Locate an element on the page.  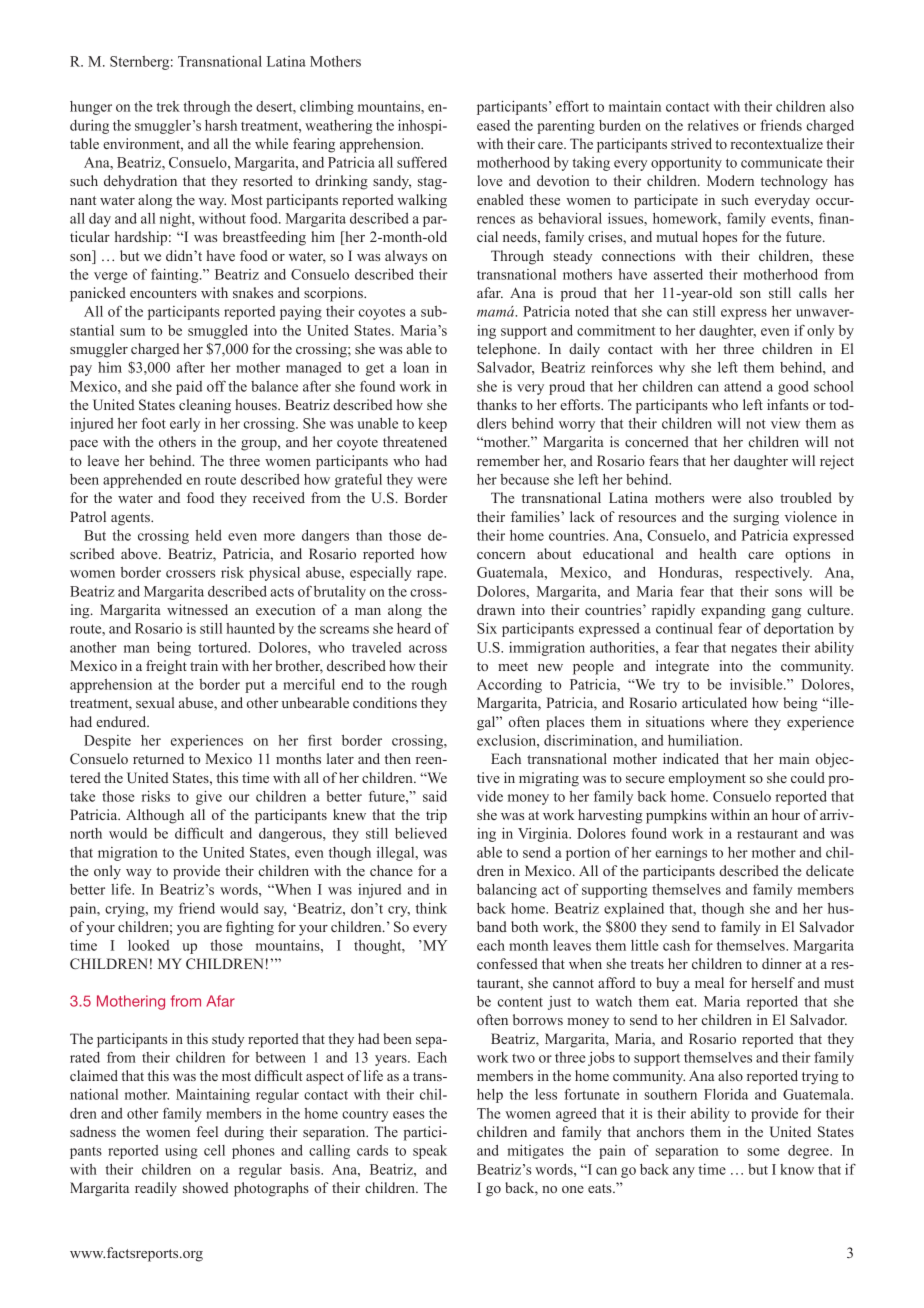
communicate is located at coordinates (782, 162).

============================================================

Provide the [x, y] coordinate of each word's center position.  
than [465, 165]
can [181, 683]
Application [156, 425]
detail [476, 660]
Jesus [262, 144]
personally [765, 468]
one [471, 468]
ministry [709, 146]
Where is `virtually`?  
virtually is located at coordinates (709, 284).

============================================================

*What the task requires*. Set down, word for word, every line from the one containing "Provide the [x, y]" down to the one containing "virtually is located", both included.

*Reply to the task*.
Provide the [x, y] coordinate of each word's center position.  
than [465, 165]
can [181, 683]
Application [156, 425]
detail [476, 660]
Jesus [262, 144]
personally [765, 468]
one [471, 468]
ministry [709, 146]
Where is `virtually`?  
virtually is located at coordinates (709, 284).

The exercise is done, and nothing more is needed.